Y no, no hay manipulación al menos en lo que al tono verde se refiere. Si que he tocado el contraste y la saturación y alguna cosa más pero la foto era prácticamente así en origen. Obviamente el efecto en las fotos es bastante alucinante aunque el balance de blancos se va a tomar por saco y hay que hilar fino en el postprocesado posterior. El resto de fotos (salvo la última) que ilustran este post están sacadas en el mismo lugar y momento, la Mezquita de Al-Rifai en El Cairo.Lo del verdor tiene fácil explicación. Es muy común que en las mezquitas haya alguna tumba o relicario con los restos de algún personaje real célebre o incluso mítico, tal y como ocurre en las iglesias y catedrales cristianas. Esos lugares suelen ser recintos sagrados del tamaño de un panteón y acristalados o enrejados a donde los fieles suelen acudir a rezar. Es normal ver cómo se acercan hasta allí, ponen su mano en la piedra o la puerta y musitan alguna plegaria, en algunos casos echan dinero dentro y en otros dan vueltas a su alrededor rezando.
En este caso concreto se trataba de la tumba de un conocido místico sufí que es lugar de pereginación entre los fieles.
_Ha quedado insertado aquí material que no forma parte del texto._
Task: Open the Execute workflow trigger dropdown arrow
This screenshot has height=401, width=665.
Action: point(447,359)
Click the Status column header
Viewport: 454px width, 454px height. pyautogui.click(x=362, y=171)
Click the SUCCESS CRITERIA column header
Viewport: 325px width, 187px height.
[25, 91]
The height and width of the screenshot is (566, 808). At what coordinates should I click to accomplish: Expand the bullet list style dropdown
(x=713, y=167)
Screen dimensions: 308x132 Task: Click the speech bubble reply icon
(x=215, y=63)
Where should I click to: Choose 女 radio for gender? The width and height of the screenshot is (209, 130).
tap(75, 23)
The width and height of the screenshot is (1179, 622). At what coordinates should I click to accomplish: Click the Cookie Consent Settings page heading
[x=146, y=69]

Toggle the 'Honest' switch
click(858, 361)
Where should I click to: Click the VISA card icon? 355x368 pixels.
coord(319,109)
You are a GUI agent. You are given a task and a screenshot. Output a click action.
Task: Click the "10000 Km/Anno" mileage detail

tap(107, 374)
Estos recintos siempre los iluminan de verde de forma bastante exagerada. El verde es el color del Islám, es por eso que la mayoría de los países musulmanes tienen banderas que contienen el color verde o incluso son verdes en su totalidad como Libia o Arabia Saudí. También es un espectáculo habitual el ver, por la noche, el exterior de las mezquitas y sus minaretes iluminados con neones verdes o cadenetas de ese mismo tono.

La historia de la foto proviene de una situación curiosa. Estaba deambulando por la mezquita cuando me metí en ese receptáculo ya que de dentro provenía una música de flauta. Al contrario de lo que suele pensar la gente las mezquitas, salvo en los momentos de oración, no son lugares especialmente solemnes y no es raro ver a gente tomar un tentempié, a niños corretear, a adolescentes bromear tirados por el suelo o a algún aburrido echar la siesta aprovechando el frescor del lugar. Lo de oír música si me parecía más extraño así que atravesé la puerta y me encontré con uno de eso rituales sufís en los que los creyentes repiten movimientos, estrofas o formulas hasta entra en trance. En un lado había un hombre tocando la flauta, una melodía hermosa y repetitiva que los demás iban siguiendo rítmicamente con la cabeza o murmurando. Cada vez entraba más gente y yo era el único occidental allí. Me miraban con una mezcla de curiosidad y respeto pero no con mal rollo. Yo les miraba, sonreía, sacaba las fotos y con la mano posada en el pecho, les decía "shukran" (gracias en árabe). Empezó a llegar más gente y se pusieron en pie los que había sentados mientras empezaban a dar vueltas alrededor del panteón y elevaban el tono de sus plegarias. Intuí que era el momento de marcharme pues no quería estorbar en la ceremonia. Cuando salí de allí vi que había algún que otro turista mirando desde fuera, pero ninguno se había atrevido a meterse seguramente por ese miedo cerval que los medios hacen que tengamos hacia los musulmanes.
Como último ejemplo pongo esta foto sacada hace dos años en Damasco, en la Gran Mezquita. El recinto que refulge con alienígena verdor es el lugar donde se supone que está la cabeza de San Juan Bautista que también es un personaje santo para los musulmanes.

1 comentarios:
No sólo no sabía lo del color verde, es que de hecho no recordaba lo de las vidrieras en templos árabes.